Stated task 1 => Could you copy the records word for word, from their start through the line with "point(525,41)"?

Passage to read =>
Begin

Find the equation of the line which passes through the point (4, -5)and is
parallel to the line joining the points A(3,7) and B(-2,4) .

To find the equation of the line that passes through the point (4, -5) and is parallel to the line joining the points A(3, 7) and B(-2, 4), we can follow these steps: ### Step 1: Find the slope of the line joining points A and B. The slope (m) of a line passing through two points (x1, y1) and (x2, y2) is given by the formula: \[ m = \frac{y2 - y1}{x2 - x1} \] For points A(3, 7) and B(-2, 4): - Let (x1, y1) = (3, 7) and (x2, y2) = (-2, 4). - Substitute the values into the slope formula: \[ m_{AB} = \frac{4 - 7}{-2 - 3} = \frac{-3}{-5} = \frac{3}{5} \] ### Step 2: Use the slope to find the equation of the parallel line. Since the required line is parallel to line AB, it will have the same slope: \[ m = \frac{3}{5} \] ### Step 3: Use the point-slope form of the equation of a line. The point-slope form of the equation of a line is given by: \[ y - y1 = m(x - x1) \] Where (x1, y1) is the point through which the line passes. Here, (x1, y1) = (4, -5) and m = \(\frac{3}{5}\): \[ y - (-5) = \frac{3}{5}(x - 4) \] This simplifies to: \[ y + 5 = \frac{3}{5}(x - 4) \] ### Step 4: Simplify the equation. Now, we will distribute the \(\frac{3}{5}\): \[ y + 5 = \frac{3}{5}x - \frac{12}{5} \] Next, we will move all terms to one side to write it in standard form: \[ y = \frac{3}{5}x - \frac{12}{5} - 5 \] Convert -5 to a fraction with a denominator of 5: \[ -5 = -\frac{25}{5} \] So, \[ y = \frac{3}{5}x - \frac{12}{5} - \frac{25}{5} \] \[ y = \frac{3}{5}x - \frac{37}{5} \] ### Step 5: Rearrange to standard form. To rearrange this to standard form \(Ax + By + C = 0\): Multiply through by 5 to eliminate the fraction: \[ 5y = 3x - 37 \] Rearranging gives: \[ 3x - 5y - 37 = 0 \] ### Final Answer: The equation of the required line is: \[ 3x - 5y - 37 = 0 \] ---

End

Stated task 2 => Can you repeat the worked solution for the parallel line's equation verbatim, from start to finish?

Working data =>
Begin

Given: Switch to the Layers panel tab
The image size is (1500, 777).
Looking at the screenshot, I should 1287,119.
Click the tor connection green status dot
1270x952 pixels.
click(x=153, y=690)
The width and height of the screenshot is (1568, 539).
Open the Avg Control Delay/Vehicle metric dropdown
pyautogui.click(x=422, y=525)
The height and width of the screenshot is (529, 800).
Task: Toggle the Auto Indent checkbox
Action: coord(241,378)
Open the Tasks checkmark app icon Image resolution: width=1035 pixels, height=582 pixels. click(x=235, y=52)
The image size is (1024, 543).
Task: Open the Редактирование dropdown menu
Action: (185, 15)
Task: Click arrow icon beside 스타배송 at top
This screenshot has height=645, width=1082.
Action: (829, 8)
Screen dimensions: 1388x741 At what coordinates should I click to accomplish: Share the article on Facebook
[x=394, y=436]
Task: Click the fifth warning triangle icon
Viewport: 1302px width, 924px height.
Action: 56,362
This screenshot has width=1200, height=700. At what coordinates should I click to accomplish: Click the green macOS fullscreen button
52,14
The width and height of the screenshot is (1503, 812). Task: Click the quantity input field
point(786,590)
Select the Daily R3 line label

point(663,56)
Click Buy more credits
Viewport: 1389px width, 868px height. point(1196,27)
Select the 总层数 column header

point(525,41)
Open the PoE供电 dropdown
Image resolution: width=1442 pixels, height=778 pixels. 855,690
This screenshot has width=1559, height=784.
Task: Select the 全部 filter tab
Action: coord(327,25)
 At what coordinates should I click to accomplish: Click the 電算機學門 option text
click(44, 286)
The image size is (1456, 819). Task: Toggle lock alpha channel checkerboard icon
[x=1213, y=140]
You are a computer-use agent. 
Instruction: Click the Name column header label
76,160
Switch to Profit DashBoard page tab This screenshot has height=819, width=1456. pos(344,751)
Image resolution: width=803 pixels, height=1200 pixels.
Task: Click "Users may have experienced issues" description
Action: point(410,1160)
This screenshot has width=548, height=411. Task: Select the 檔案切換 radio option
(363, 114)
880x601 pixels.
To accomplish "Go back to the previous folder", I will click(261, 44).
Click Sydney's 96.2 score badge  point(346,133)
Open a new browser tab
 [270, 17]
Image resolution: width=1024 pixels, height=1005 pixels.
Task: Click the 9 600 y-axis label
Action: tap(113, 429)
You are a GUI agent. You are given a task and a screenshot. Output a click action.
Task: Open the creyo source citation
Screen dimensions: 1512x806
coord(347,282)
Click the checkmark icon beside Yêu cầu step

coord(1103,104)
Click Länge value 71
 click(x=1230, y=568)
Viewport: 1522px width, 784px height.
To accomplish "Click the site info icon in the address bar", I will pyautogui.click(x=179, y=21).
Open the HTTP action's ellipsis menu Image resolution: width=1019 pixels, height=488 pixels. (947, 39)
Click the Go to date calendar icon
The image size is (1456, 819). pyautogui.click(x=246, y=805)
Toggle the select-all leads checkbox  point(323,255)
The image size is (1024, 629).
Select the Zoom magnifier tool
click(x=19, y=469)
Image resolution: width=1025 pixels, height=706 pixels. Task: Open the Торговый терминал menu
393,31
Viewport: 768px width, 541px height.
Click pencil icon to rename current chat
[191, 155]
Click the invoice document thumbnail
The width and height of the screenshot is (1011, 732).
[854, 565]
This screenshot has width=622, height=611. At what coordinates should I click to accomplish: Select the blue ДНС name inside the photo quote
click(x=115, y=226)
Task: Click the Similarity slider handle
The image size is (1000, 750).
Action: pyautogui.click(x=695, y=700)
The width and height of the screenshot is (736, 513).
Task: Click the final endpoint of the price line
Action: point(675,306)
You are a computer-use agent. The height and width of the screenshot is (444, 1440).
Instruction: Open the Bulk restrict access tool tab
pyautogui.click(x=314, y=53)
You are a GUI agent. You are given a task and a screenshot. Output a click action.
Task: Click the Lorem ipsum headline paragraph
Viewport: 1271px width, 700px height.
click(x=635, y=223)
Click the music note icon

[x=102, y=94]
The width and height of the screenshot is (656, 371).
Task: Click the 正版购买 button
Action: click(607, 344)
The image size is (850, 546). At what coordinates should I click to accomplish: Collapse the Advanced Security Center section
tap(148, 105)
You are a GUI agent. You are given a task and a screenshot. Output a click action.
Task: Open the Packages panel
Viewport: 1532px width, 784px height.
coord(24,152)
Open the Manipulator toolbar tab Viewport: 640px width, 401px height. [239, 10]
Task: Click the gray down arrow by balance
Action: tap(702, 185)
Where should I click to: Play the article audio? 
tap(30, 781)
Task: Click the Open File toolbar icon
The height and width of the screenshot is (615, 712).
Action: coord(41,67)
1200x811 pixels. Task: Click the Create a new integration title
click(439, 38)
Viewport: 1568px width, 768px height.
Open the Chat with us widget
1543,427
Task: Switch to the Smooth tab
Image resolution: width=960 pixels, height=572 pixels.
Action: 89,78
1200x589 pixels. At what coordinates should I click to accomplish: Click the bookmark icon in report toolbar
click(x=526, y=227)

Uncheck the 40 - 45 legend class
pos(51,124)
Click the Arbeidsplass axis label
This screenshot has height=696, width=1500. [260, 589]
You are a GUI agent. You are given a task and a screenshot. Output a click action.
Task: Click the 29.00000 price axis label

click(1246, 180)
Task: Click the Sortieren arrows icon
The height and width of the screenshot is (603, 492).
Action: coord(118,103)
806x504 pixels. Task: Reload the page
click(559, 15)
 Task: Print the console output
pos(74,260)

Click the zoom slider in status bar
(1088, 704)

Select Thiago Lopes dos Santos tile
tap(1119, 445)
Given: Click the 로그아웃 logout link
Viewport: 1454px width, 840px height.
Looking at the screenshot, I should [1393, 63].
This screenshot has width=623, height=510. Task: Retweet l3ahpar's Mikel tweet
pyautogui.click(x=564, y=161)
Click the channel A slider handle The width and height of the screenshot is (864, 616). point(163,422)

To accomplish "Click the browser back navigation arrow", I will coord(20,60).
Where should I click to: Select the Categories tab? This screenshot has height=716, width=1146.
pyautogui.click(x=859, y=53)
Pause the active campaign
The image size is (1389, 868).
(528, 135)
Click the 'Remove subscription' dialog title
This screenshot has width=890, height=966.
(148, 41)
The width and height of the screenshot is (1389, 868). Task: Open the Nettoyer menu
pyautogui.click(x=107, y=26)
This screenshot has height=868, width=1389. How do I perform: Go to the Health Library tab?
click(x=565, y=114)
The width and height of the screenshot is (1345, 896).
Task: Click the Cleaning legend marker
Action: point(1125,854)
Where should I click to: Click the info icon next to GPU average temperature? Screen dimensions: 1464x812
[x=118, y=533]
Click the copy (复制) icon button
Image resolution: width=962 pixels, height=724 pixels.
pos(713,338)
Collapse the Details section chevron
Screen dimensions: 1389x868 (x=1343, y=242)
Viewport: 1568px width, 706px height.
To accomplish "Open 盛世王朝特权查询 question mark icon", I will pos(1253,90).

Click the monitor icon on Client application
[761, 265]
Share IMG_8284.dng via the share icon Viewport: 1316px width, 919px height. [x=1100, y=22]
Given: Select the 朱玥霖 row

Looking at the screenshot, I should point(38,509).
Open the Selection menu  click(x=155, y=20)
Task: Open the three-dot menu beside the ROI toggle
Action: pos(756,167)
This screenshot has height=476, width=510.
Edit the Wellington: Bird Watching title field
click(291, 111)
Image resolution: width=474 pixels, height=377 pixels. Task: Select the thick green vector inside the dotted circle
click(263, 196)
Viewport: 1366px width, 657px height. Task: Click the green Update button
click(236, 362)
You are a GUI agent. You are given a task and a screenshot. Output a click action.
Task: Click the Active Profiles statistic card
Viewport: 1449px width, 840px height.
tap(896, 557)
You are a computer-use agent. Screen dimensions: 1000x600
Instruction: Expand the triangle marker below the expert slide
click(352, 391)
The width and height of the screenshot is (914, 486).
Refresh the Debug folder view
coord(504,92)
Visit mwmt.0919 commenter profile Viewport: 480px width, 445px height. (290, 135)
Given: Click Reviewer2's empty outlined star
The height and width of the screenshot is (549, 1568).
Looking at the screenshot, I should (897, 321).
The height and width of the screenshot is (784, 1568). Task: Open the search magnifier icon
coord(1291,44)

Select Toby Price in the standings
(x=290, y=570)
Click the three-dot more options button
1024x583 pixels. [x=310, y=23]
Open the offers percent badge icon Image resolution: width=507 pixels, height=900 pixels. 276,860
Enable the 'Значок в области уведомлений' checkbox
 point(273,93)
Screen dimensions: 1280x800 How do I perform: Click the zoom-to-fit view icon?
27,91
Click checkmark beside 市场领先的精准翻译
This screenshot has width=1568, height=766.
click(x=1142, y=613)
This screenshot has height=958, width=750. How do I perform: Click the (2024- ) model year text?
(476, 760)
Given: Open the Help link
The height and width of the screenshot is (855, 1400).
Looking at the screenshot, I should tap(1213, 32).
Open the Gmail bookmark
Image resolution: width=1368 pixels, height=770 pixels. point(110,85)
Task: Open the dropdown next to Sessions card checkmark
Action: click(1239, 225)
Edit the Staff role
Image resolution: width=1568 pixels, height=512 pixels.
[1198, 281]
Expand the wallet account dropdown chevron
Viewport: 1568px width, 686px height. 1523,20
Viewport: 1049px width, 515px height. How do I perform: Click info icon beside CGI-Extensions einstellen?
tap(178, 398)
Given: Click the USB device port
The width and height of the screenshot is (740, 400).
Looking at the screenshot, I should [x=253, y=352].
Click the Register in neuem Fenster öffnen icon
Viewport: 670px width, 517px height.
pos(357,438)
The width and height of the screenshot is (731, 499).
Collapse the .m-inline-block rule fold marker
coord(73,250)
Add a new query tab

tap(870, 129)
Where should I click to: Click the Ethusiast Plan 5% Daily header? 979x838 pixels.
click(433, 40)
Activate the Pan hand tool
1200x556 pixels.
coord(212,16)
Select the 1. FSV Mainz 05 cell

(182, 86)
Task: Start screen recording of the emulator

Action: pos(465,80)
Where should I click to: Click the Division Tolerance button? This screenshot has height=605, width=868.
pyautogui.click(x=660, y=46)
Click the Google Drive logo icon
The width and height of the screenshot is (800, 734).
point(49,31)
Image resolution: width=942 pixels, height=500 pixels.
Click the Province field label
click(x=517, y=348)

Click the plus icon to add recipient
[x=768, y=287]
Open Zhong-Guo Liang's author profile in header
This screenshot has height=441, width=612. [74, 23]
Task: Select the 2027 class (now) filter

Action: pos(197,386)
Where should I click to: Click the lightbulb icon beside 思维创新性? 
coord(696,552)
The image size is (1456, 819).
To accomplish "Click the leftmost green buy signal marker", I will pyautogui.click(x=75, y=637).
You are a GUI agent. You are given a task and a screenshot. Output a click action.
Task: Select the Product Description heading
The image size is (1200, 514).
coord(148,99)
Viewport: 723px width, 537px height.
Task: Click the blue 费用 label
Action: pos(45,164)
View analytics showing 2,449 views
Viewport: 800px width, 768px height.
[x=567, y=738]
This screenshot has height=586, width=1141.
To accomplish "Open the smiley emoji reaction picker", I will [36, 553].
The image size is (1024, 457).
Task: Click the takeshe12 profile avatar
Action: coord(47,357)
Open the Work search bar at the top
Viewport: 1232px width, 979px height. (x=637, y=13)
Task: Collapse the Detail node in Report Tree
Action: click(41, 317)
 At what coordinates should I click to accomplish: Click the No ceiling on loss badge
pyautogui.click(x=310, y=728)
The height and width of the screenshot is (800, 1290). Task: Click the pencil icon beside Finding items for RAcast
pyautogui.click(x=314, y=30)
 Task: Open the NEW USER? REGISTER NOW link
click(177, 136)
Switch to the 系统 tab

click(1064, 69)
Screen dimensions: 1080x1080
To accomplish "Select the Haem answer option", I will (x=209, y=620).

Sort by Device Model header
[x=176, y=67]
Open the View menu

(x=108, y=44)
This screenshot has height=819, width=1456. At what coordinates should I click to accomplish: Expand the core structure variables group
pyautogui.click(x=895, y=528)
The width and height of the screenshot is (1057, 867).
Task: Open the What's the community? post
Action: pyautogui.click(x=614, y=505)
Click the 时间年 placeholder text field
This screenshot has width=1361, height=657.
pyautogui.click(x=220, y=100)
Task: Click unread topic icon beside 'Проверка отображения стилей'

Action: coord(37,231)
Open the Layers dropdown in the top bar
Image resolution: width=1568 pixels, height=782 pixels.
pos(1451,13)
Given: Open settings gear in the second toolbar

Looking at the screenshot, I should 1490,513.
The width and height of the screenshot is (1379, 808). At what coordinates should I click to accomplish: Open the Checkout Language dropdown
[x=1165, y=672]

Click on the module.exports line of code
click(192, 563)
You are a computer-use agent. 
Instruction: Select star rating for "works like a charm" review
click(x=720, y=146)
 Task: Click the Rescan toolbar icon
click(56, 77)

End

Full response 1 =>
Given: Switch to the Layers panel tab
The image size is (1500, 777).
Looking at the screenshot, I should 1287,119.
Click the tor connection green status dot
1270x952 pixels.
click(x=153, y=690)
The width and height of the screenshot is (1568, 539).
Open the Avg Control Delay/Vehicle metric dropdown
pyautogui.click(x=422, y=525)
The height and width of the screenshot is (529, 800).
Task: Toggle the Auto Indent checkbox
Action: coord(241,378)
Open the Tasks checkmark app icon Image resolution: width=1035 pixels, height=582 pixels. click(x=235, y=52)
The image size is (1024, 543).
Task: Open the Редактирование dropdown menu
Action: (185, 15)
Task: Click arrow icon beside 스타배송 at top
This screenshot has height=645, width=1082.
Action: (829, 8)
Screen dimensions: 1388x741 At what coordinates should I click to accomplish: Share the article on Facebook
[x=394, y=436]
Task: Click the fifth warning triangle icon
Viewport: 1302px width, 924px height.
Action: 56,362
This screenshot has width=1200, height=700. At what coordinates should I click to accomplish: Click the green macOS fullscreen button
52,14
The width and height of the screenshot is (1503, 812). Task: Click the quantity input field
point(786,590)
Select the Daily R3 line label

point(663,56)
Click Buy more credits
Viewport: 1389px width, 868px height. point(1196,27)
Select the 总层数 column header

point(525,41)

Full response 2 =>
Find the equation of the line which passes through the point (4, -5)and is
parallel to the line joining the points A(3,7) and B(-2,4) .

To find the equation of the line that passes through the point (4, -5) and is parallel to the line joining the points A(3, 7) and B(-2, 4), we can follow these steps: ### Step 1: Find the slope of the line joining points A and B. The slope (m) of a line passing through two points (x1, y1) and (x2, y2) is given by the formula: \[ m = \frac{y2 - y1}{x2 - x1} \] For points A(3, 7) and B(-2, 4): - Let (x1, y1) = (3, 7) and (x2, y2) = (-2, 4). - Substitute the values into the slope formula: \[ m_{AB} = \frac{4 - 7}{-2 - 3} = \frac{-3}{-5} = \frac{3}{5} \] ### Step 2: Use the slope to find the equation of the parallel line. Since the required line is parallel to line AB, it will have the same slope: \[ m = \frac{3}{5} \] ### Step 3: Use the point-slope form of the equation of a line. The point-slope form of the equation of a line is given by: \[ y - y1 = m(x - x1) \] Where (x1, y1) is the point through which the line passes. Here, (x1, y1) = (4, -5) and m = \(\frac{3}{5}\): \[ y - (-5) = \frac{3}{5}(x - 4) \] This simplifies to: \[ y + 5 = \frac{3}{5}(x - 4) \] ### Step 4: Simplify the equation. Now, we will distribute the \(\frac{3}{5}\): \[ y + 5 = \frac{3}{5}x - \frac{12}{5} \] Next, we will move all terms to one side to write it in standard form: \[ y = \frac{3}{5}x - \frac{12}{5} - 5 \] Convert -5 to a fraction with a denominator of 5: \[ -5 = -\frac{25}{5} \] So, \[ y = \frac{3}{5}x - \frac{12}{5} - \frac{25}{5} \] \[ y = \frac{3}{5}x - \frac{37}{5} \] ### Step 5: Rearrange to standard form. To rearrange this to standard form \(Ax + By + C = 0\): Multiply through by 5 to eliminate the fraction: \[ 5y = 3x - 37 \] Rearranging gives: \[ 3x - 5y - 37 = 0 \] ### Final Answer: The equation of the required line is: \[ 3x - 5y - 37 = 0 \] ---